**Page**.
** Start **

While the above is a complete description of the preferred embodiment of the present invention, it is possible to use various alternatives, modifications and equivalents. Therefore, the scope of the present invention should be determined not with reference to the above description but should, instead, be determined with reference to the appended claims, along with their full scope of equivalents. Any feature described herein, whether preferred or not, may be combined with any other feature described herein, whether preferred or not. In the claims that follow, the indefinite article “A” or “An” refers to a quantity of one or more of the item following the article, except where expressly stated otherwise. The appended claims are not to be interpreted as including means-plus-function limitations, unless such a limitation is explicitly recited in a given claim using the phrase “means for.”

Claims (19)

1. A method for reconstruction of lost frames, comprising:
a) analyzing a previous good or reconstructed frame to determine a category for the lost frame;
b) associating a percentage Pi with the determined category for the lost frame;
c) zeroing out a top Pi percent magnitude samples in an excitation of the previous good or reconstructed frame to produce a reconstruction excitation; and
d) applying the reconstruction excitation to one or more linear prediction coefficients for the previous good or reconstructed frame to generate a reconstructed frame.
2. The method of claim 1 wherein the lost frame and previous good or reconstructed frame are audio frames.

** End **

**Given data**.
** Start **

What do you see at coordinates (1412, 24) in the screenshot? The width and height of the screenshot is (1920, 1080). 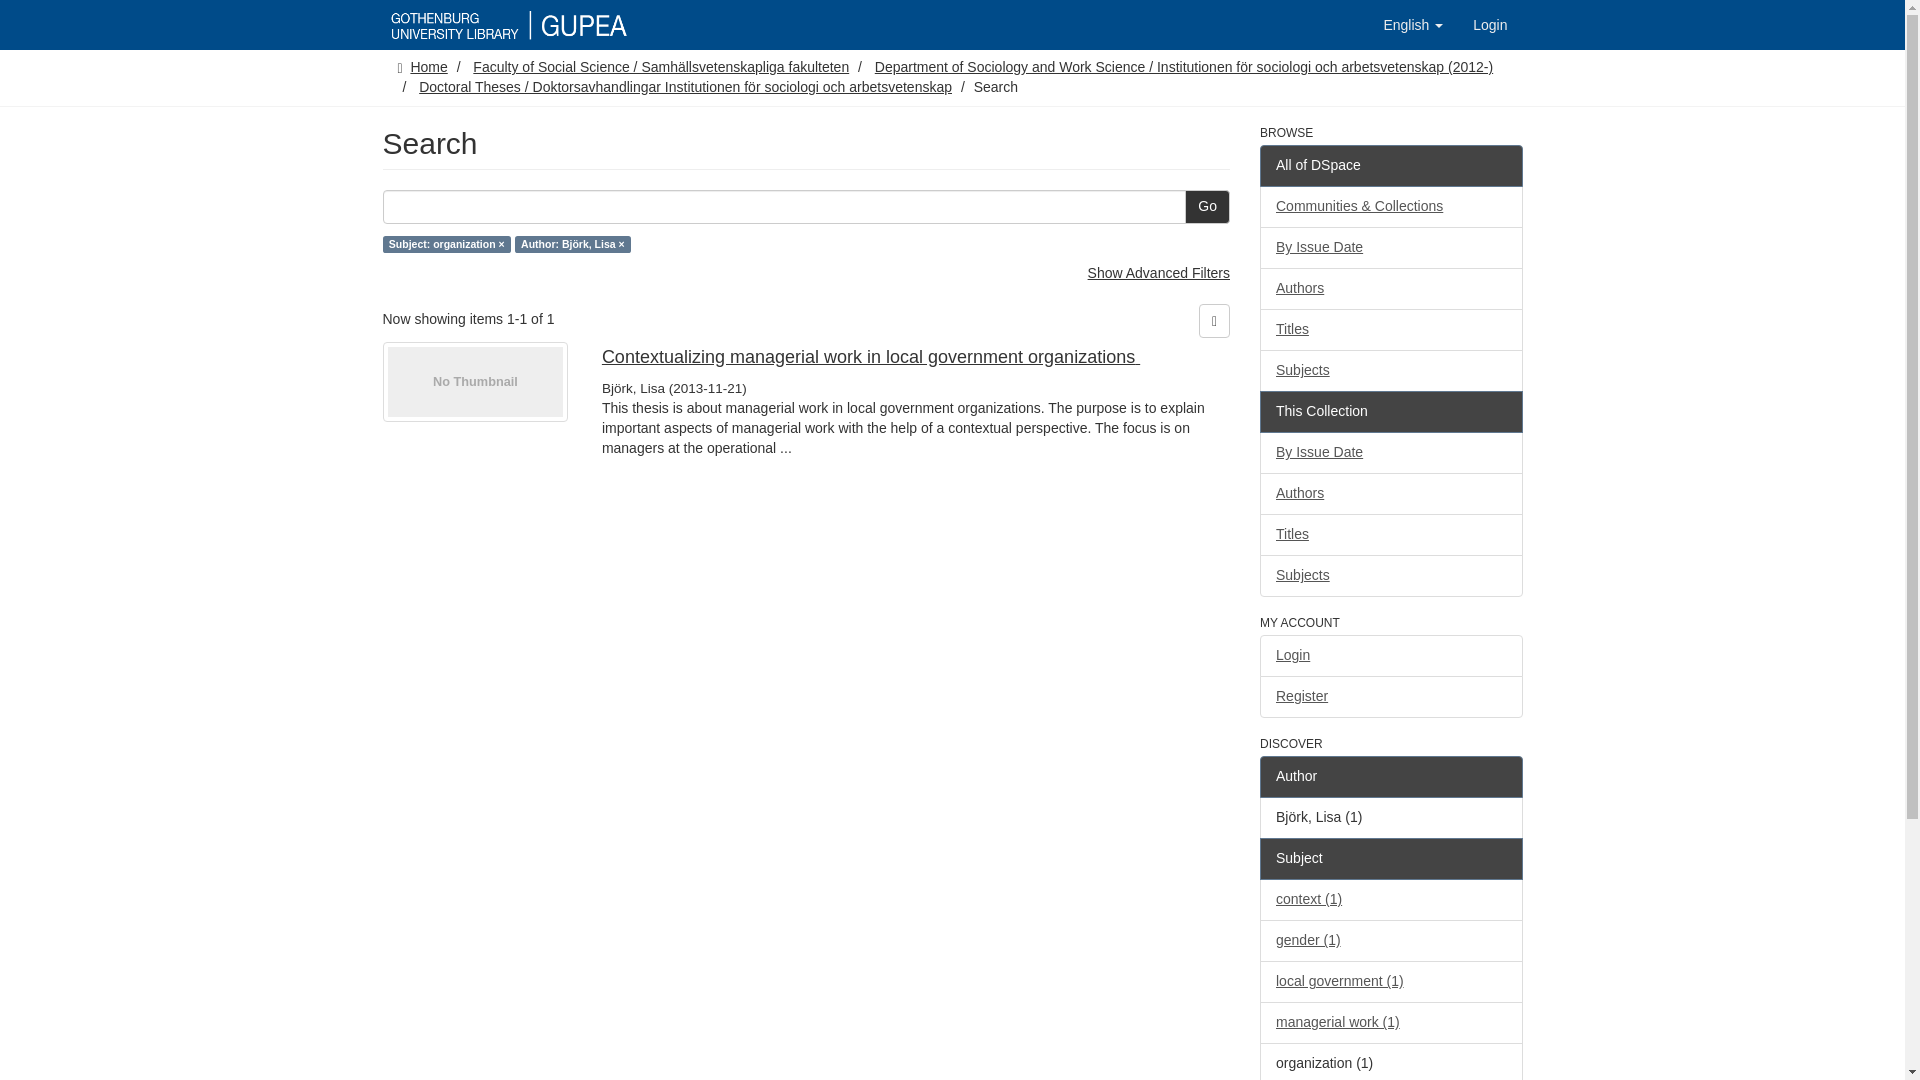 I see `English ` at bounding box center [1412, 24].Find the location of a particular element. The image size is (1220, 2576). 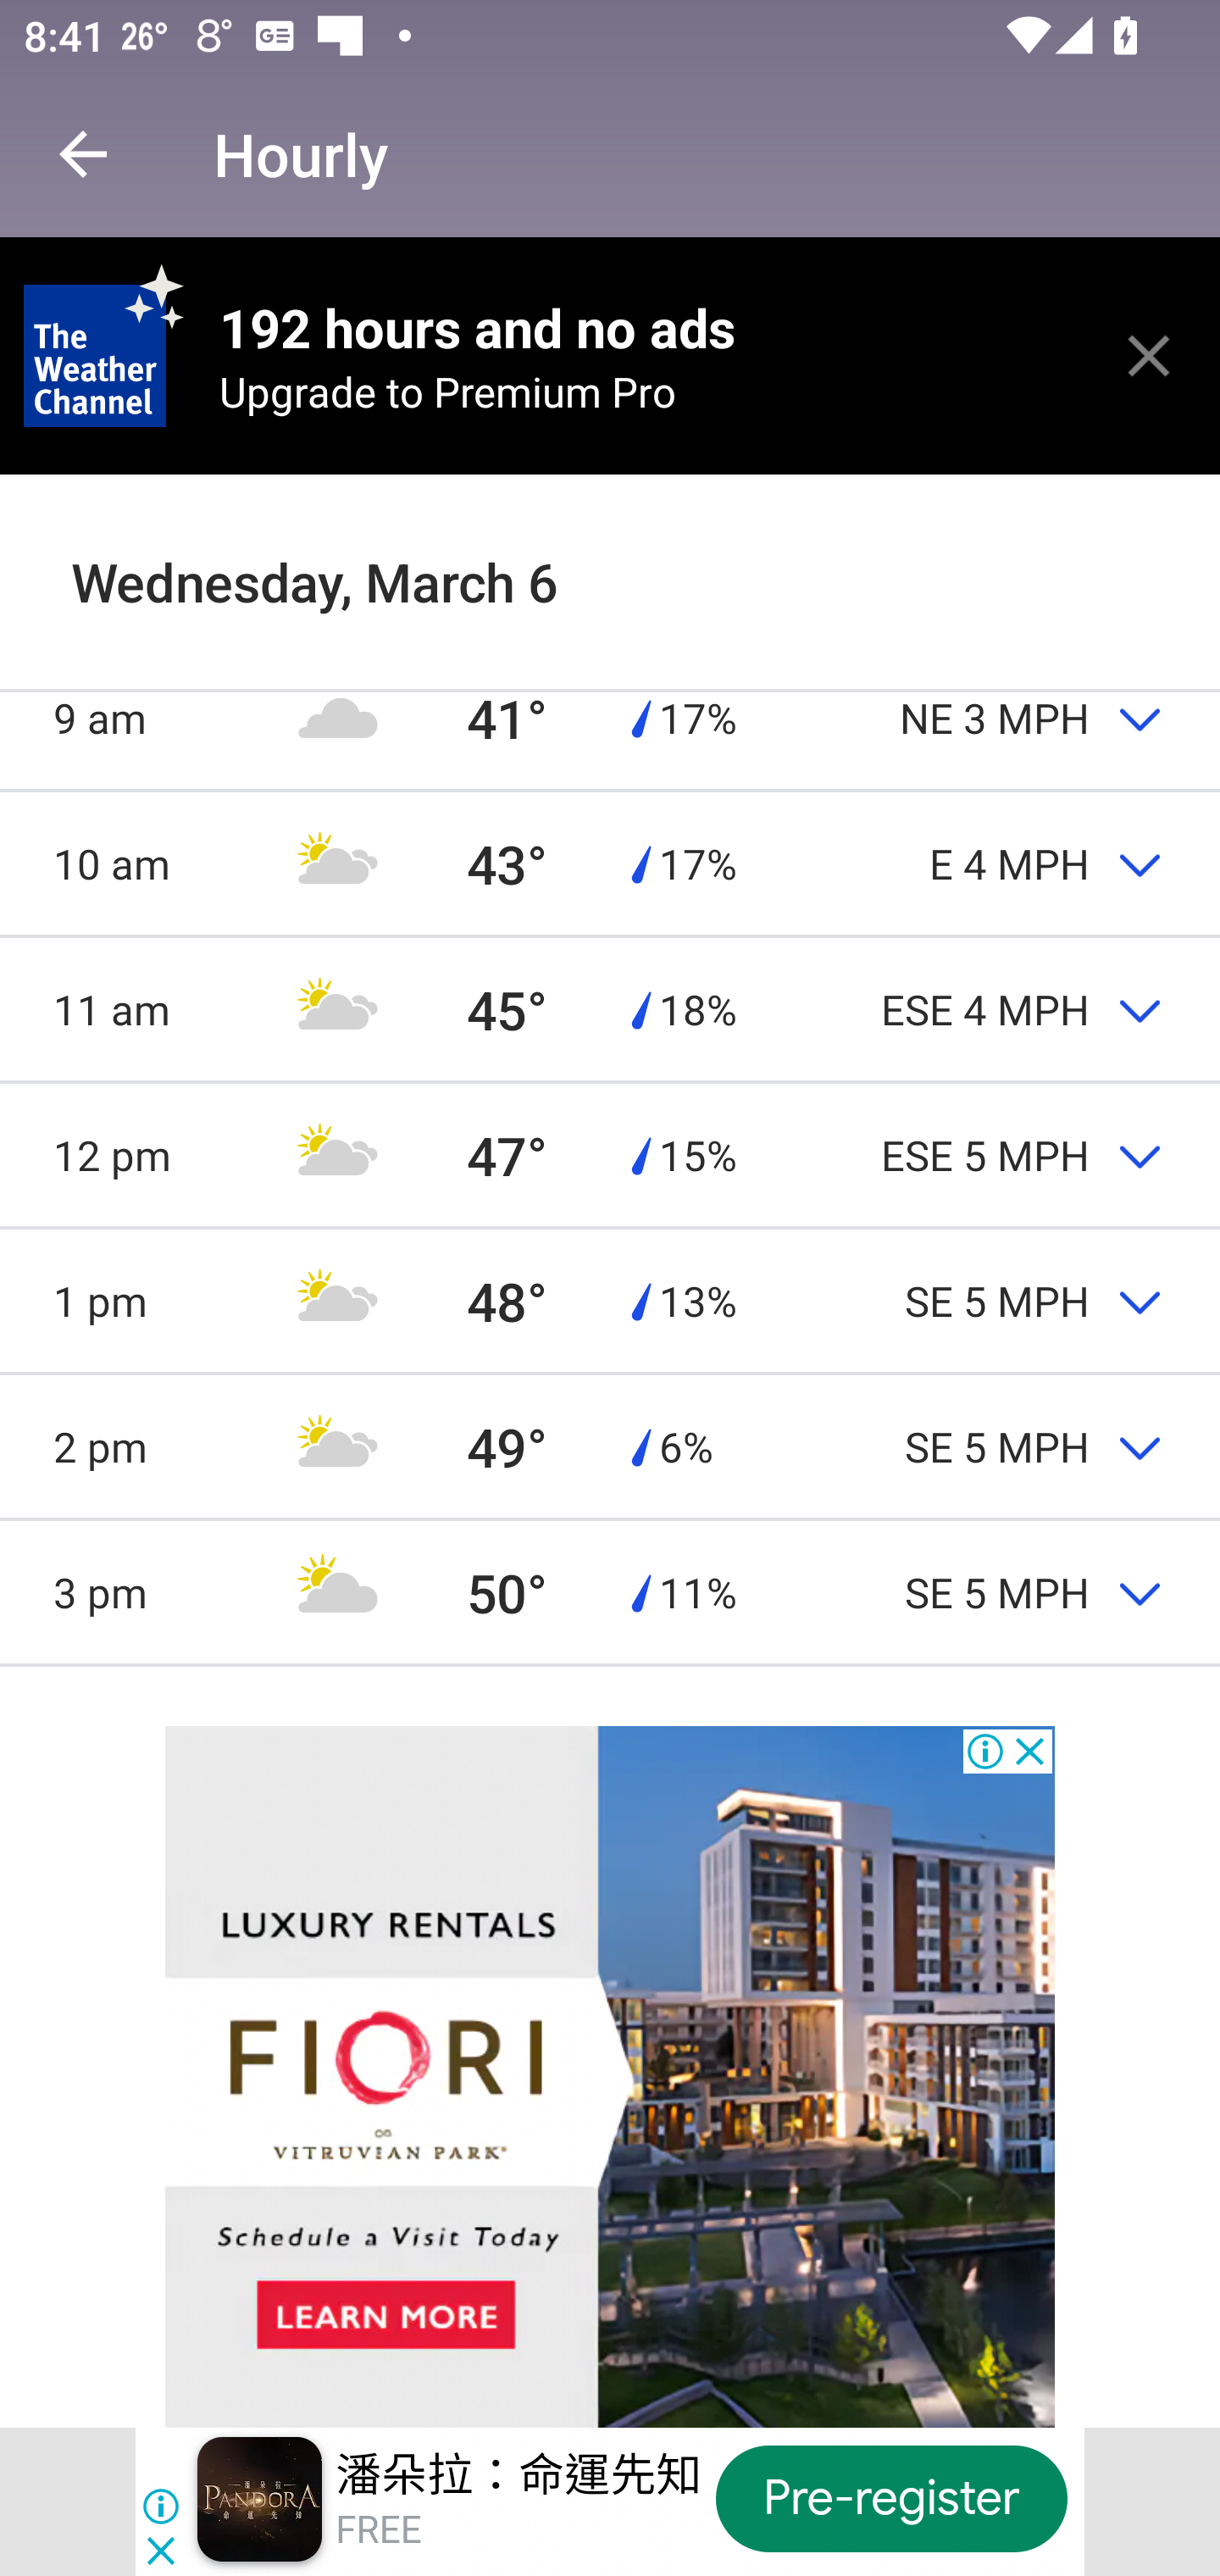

** End **

**Problems to solve**.
**a)** In the patent text on reconstructing lost frames, what is zeroed out in step c) of claim 1 to produce the reconstruction excitation?
**b)** Extend the patent text on reconstructing lost frames, picking up right after its final line.

**Response list**.
**a)** The top Pi percent magnitude samples in the excitation of the previous good or reconstructed frame.

**b)**
3. The method of claim 2 wherein a) includes determining whether the lost frame was a voice frame, an unvoiced frame, a high-to-low energy transition frame or a low-to-high energy transition frame.
4. The method of claim 3 wherein:
Pi=P1, if the lost frame is a voice frame;
Pi=P2, if the lost frame is an unvoiced frame,
Pi=P3, if the lost frame is a high-to-low energy transition frame,
Pi=P4, if the lost frame is a high-to-low energy transition frame, wherein
P1<P2<P3<P4 or P1<P3<P2<P4.
5. The method of claim 1, further comprising updating an adaptive codebook with the reconstruction excitation.
6. The method of claim 1 wherein a) includes determining a behavior of a signal energy magnitude as a function of time during the previous good or reconstructed frame.
7. The method of claim 6 wherein a) includes categorizing the previous good or reconstructed frame as a voice frame if the energy magnitude is determined to be relatively large and constant.
8. The method of claim 6 wherein a) includes categorizing the previous good or reconstructed frame as an unvoiced frame if the energy magnitude is determined to be relatively small and constant.
9. The method of claim 6 wherein a) includes categorizing the previous good or reconstructed frame as a high-to-low transition frame if the energy magnitude is determined to decrease with time.
10. The method of claim 6 wherein a) includes categorizing the previous good or reconstructed frame as a low-to-high transition frame if the energy magnitude is determined to increase with time.
11. The method of claim 1, wherein a) includes assigning a category to the lost frame that is the same as a category of the previous good or reconstructed frame.
12. The method of claim 1, further comprising adjusting a formula used to generate the percentage Pi based on a listener's experience with sound quality of speech synthesized with the reconstructed frame.
13. The method of claim 1, wherein, if two or more consecutive frames are lost frames, the lost frames are reconstructed by performing a) through d) for an earliest of the two or more consecutive frames to generate a first reconstructed frame and repeating a) through d) for a subsequent on of the two or more consecutive frames using the first reconstructed frame as the previous good or reconstructed frame.
14. The method of claim 1, further comprising generating a final signal using the reconstructed frame, wherein the final signal is configured for presentation on a transducer.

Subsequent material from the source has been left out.